A particularly curious tourist asked some questions which led to interesting information being imparted, and areas and directions being pointed out in situ, but without his probing, these facts would have been left uncalrified or wholly unmentioned. There are plenty of fascinating facts and personal tales to tell in this space, and a bit of help from a professional may help the volunteers in doing this, while still keeping it "their" tour.
Our guide did treat us to a delightful piano solo, to demonstrate why the space is now ideal for music performances and parties since it's redevelopment. The roof garden is used to grow plants for making cocktails at regular museum social evenings, so they are certainly savvy about using appealing to seekers of unconventional events.
Back in the Engine House, we all browsed around a very competently put together small exhibition, which it would probably benefit visitors to go through prior to visiting the Grand Entrance Hall. Seeing models of the construction of the tunnel, and images of the tunnel in use, helped put the Grand Entrance Hall into context. It also provided more details about the lives and work of Marc and Isambard Brunel, focusing on their work in and around London. There was some wear and tear, which could easily be solved with a bit of glue, but overall it surprised me in a positive way both for ambition, content, and results.

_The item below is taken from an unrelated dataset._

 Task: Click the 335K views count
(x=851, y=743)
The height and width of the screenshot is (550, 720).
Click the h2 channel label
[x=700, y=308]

As we left, I spotted benches outside created in the style of notable Brunel creations. As the Engine House and Grand Entrance Hall were both saved by local demand when threatened with redevelopment, the amount of Brunel visible outside the museum helps generate interest in the museum and the Brunels, as well as further demonstrating the local pride in their connection.
The slightly unprofessional, but very warm and chatty staff, were actually a refreshing change from uniformed and helpful, but often time pressured and carefully schooled, staff at the big museums. Taking about and hour and a half at a London museum, but not feeling like our legs were walked off, or there was too much to process, was also welcome.
All in all, I feel The Brunel Musuem is well worth £6 a head, as you genuinely feel you are keeping a part of London history open and available and useful, and that they are also putting in an effort to fund and maintain it in novel ways rather than just relying on visitor income.